藤井英彦
2011年01月29日
デフレ解消に賃上げが有効との見方がある。
賃上げで消費が増えれば、景気は力強さを増し、総需要が増加して需要不足が縮小しよう。次いで雇用や設備投資が増えると、成長が加速され需要不足の解消が進もう。その結果、需要増と雇用投資の増加の相互作用、いわゆる本格的な内需主導の成長スパイラルが起動すれば、デフレ脱却が視野に入ろう。
もっとも、賃上げでデフレ脱却が出来るか否か、問題は二つある。賃上げが需要不足をどこまで縮小させるか、需要の海外流出がどれほど進むかだ。
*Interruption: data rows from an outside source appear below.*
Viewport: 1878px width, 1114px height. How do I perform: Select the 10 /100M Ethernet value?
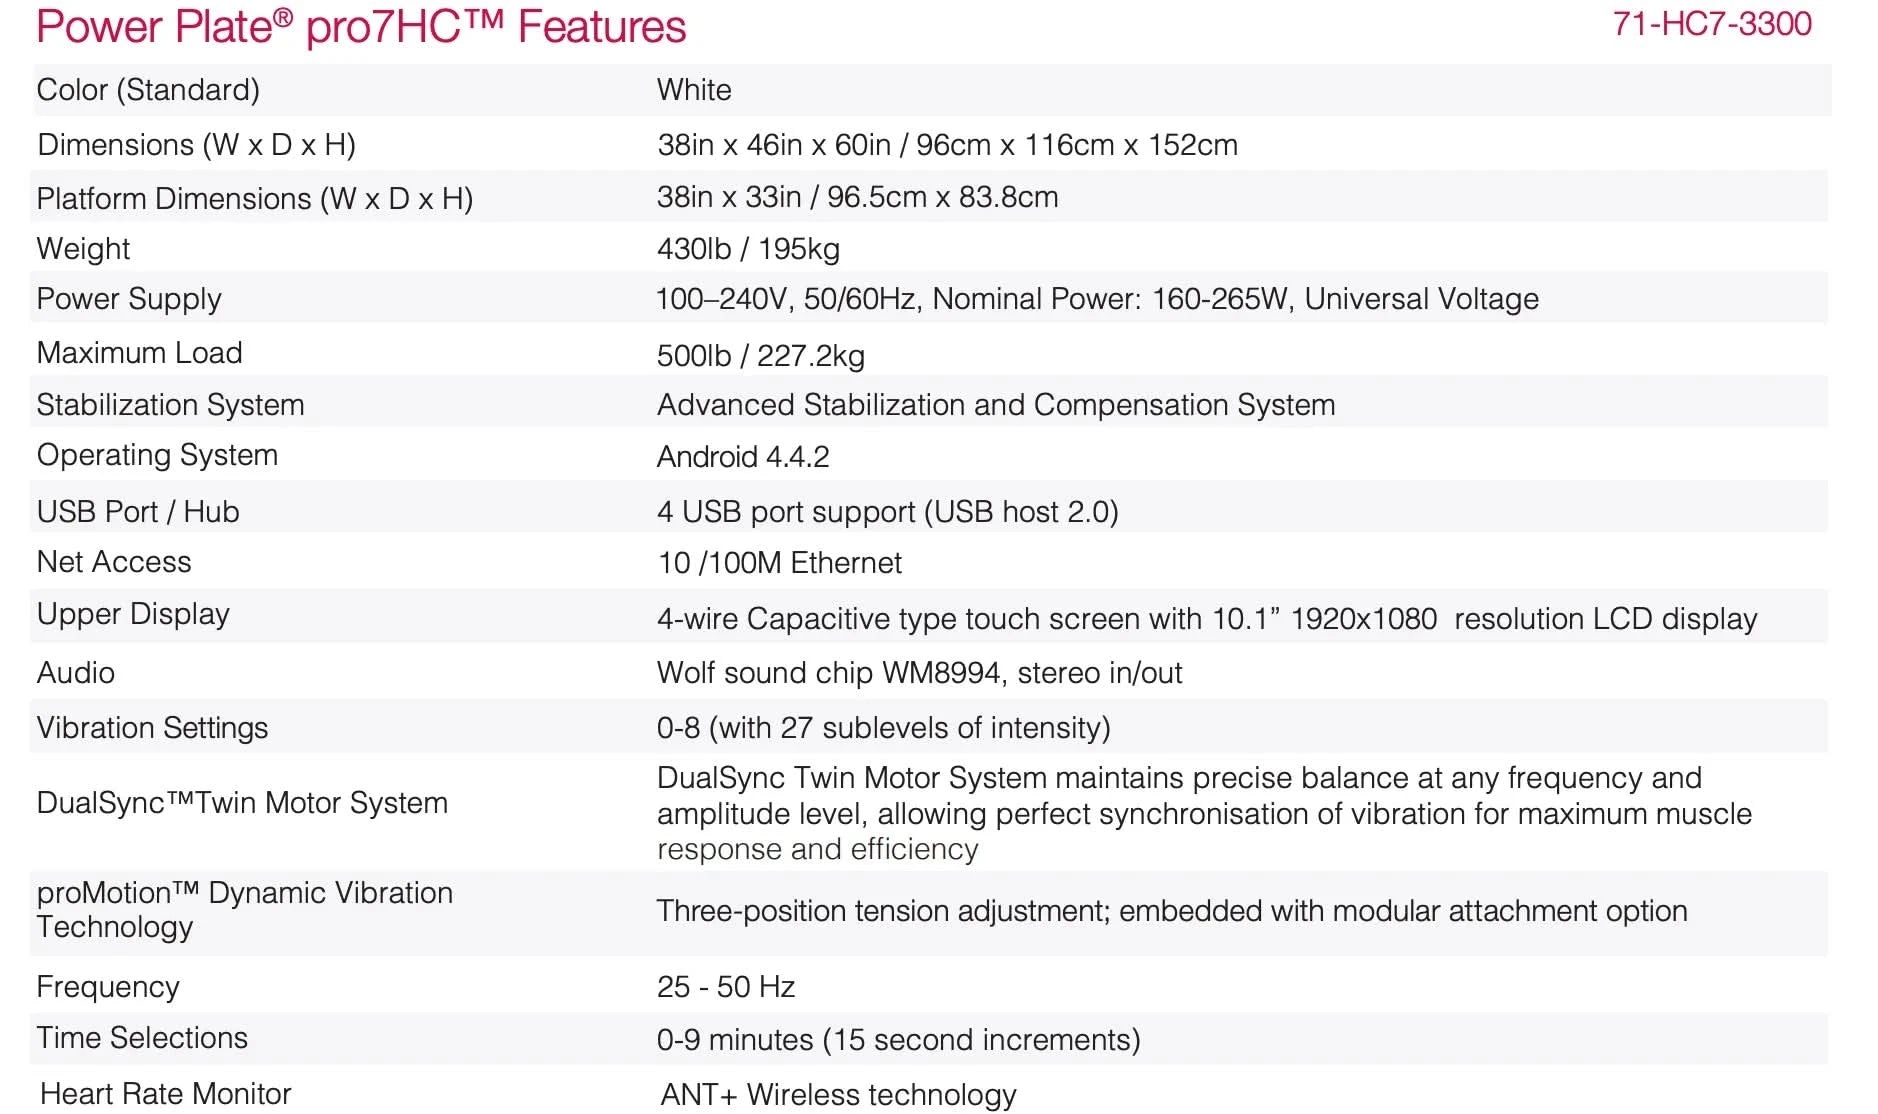click(779, 563)
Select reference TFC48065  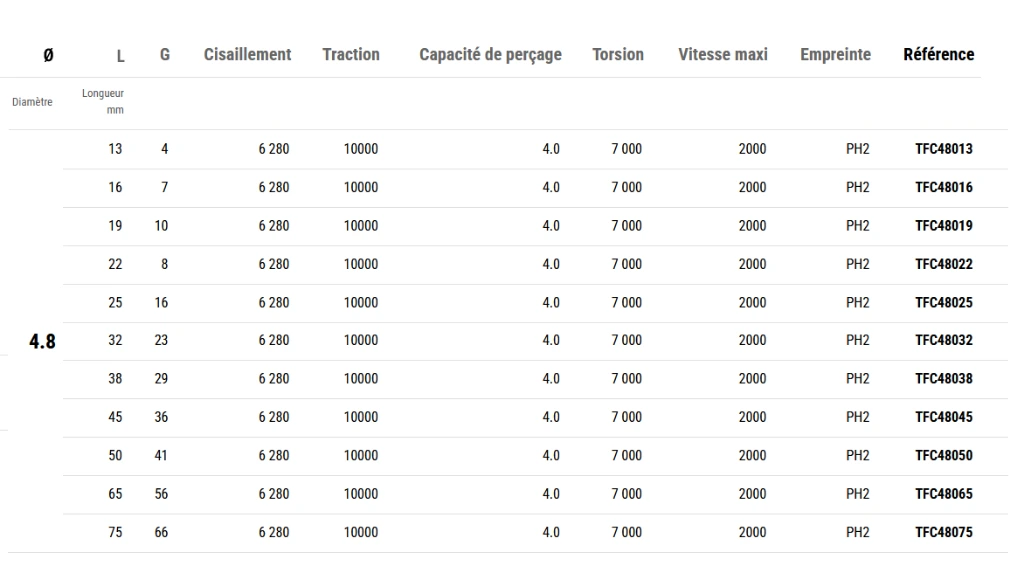(944, 494)
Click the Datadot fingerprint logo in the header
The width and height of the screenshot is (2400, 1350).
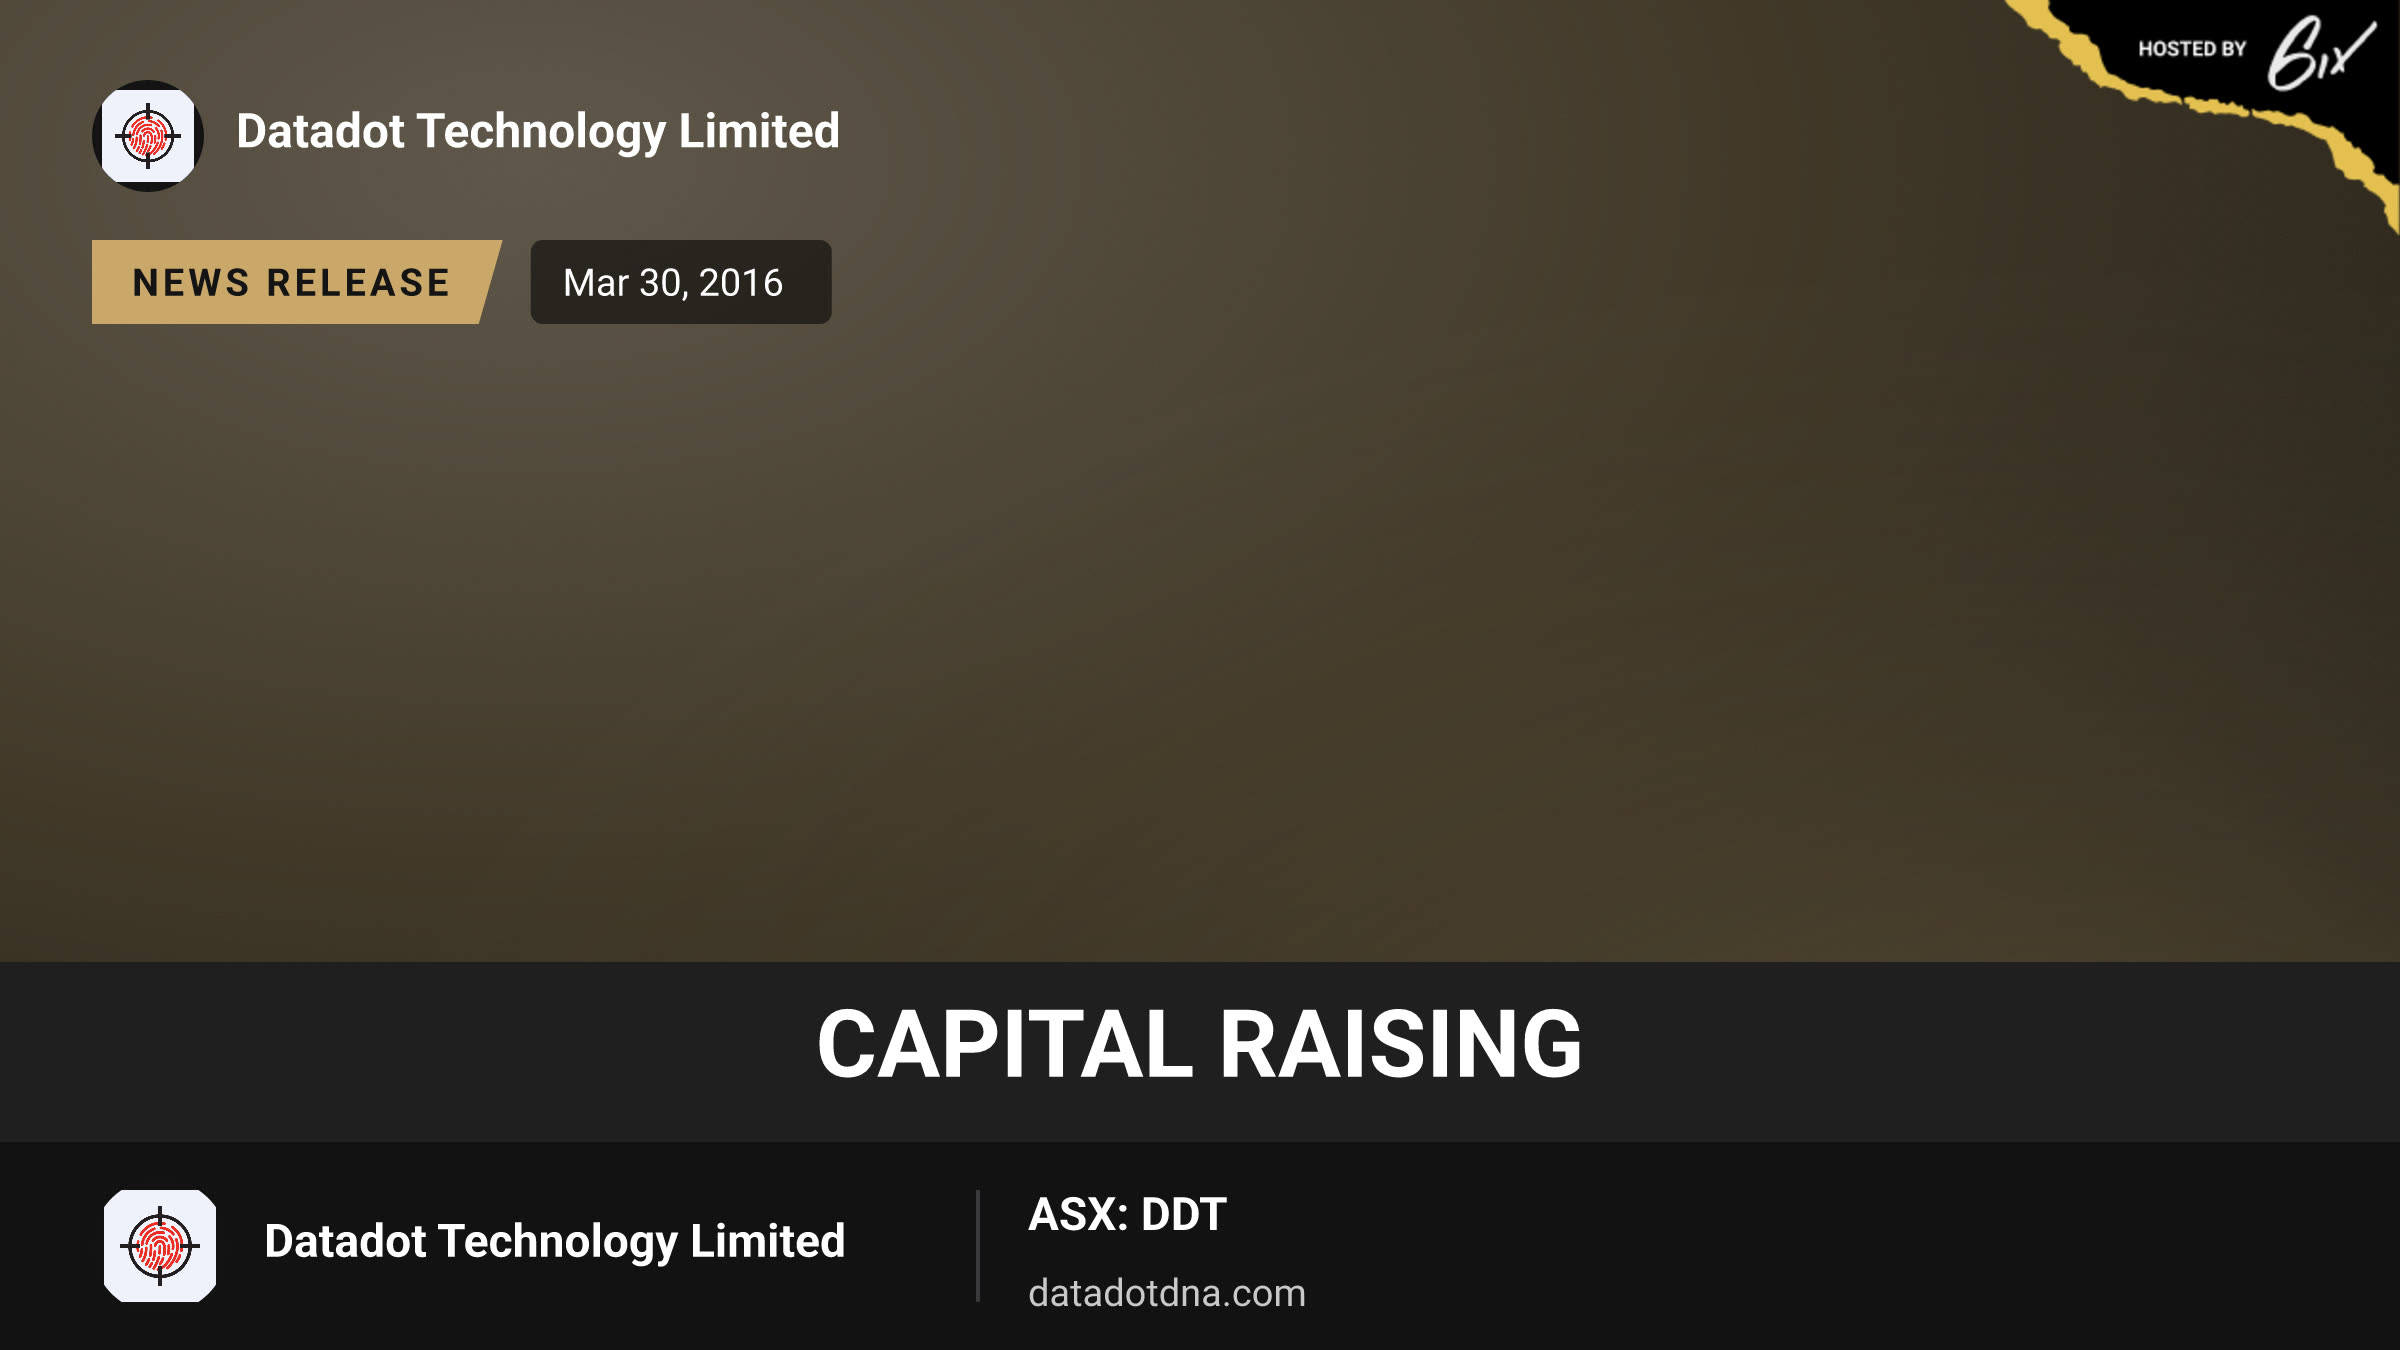[x=148, y=136]

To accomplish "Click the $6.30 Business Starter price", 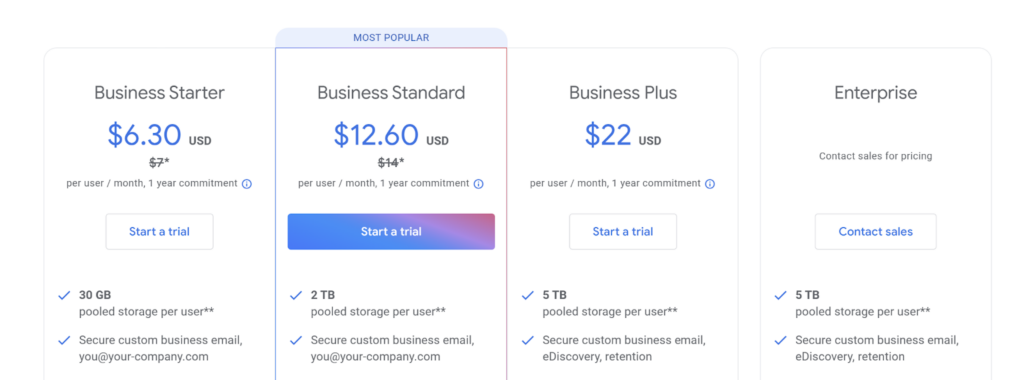I will (144, 135).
賃上げが小さければ需要不足の縮小規模は小さく、デフレギャップは解消されない。賃上げが大きければ需要不足は無くなるかもしれない。しかし、増えた需要の一部は輸入増加を通じて海外に流出して国内の雇用や設備の増加に繋がらない一方、価格競争力が失われて生産拠点の海外移転に拍車が掛かるリスクもある。それらをどうみれば良いか。
まず需要不足の解消効果をみよう。
わが国の需要不足は2010年7~9月期でGDPの3.5%、15兆円規模だ。一方、雇用者報酬は255兆円だ。このところ議論されている賃上げ率1~2%を単純に掛けると、雇用者報酬は2.6~5.1兆円増える計算になる。貯蓄率は2009年度と同様の5.5%、輸入は増加せず全額が消費、すなわち国内需要に廻るとすると、雇用者報酬が2.6兆円増えると需給不足はGDP比2.6%に、5.1兆円なら需給不足は2.1%に減少する。ピークとなった09年1~3月期の8%に比べれば大幅な縮小だ。